A adolescente tinha apenas 14 anos quando foi assassinada

A onda de boatos envolvendo a investigação sobre a trágica morte da adolescente de 14 anos Beatriz da Silva atingiu inclusive sua família. O pai da jovem usou sua rede social Facebook para divulgar o andamento do caso e pedir as pessoas que parem de inventar histórias.

Na publicação, Rogério Paulo, disse que as mentiras divulgadas entristecem a família e ainda aconselha. “…não façam justiça com as próprias mãos, isso não vai trazer minha filha, um inocente pode pagar pelo que não fez…”, disse.

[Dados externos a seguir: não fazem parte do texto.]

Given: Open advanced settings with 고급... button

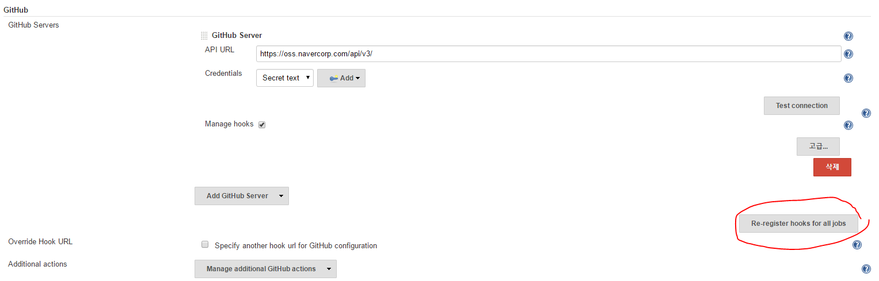Looking at the screenshot, I should (818, 147).
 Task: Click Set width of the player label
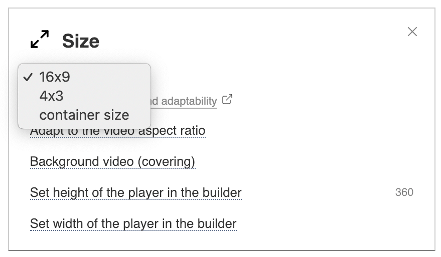coord(133,224)
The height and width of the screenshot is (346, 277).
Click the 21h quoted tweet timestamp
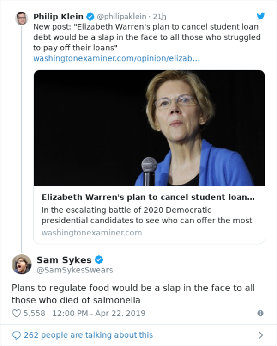point(160,17)
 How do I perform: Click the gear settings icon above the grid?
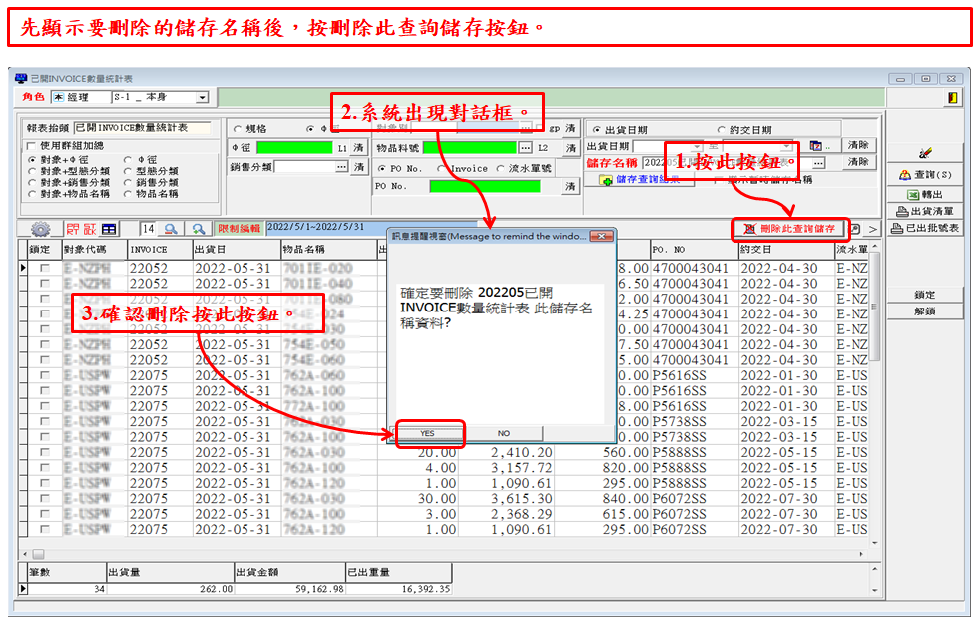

De acordo com a Polícia, as investigações nunca pararam desde a época do crime. “Não pararão até que os autores dessa barbaridade estejam na cadeia”, disse o delegado Tabajara Zuliani.

 

O caso

Beatriz sumiu na manhã de uma quarta-feira em abril de 2013. Ela saiu de casa às 7h38 da manhã e às 8h25 a cabeleireira, onde tinha hora marcada, ligou aos pais comunicando o atraso da garota.

A mobilização em busca de Bia, como era conhecida por amigos e familiares, foi imediata e durante todo o dia postagens eram feitas nas redes sociais sobre o desaparecimento da garota.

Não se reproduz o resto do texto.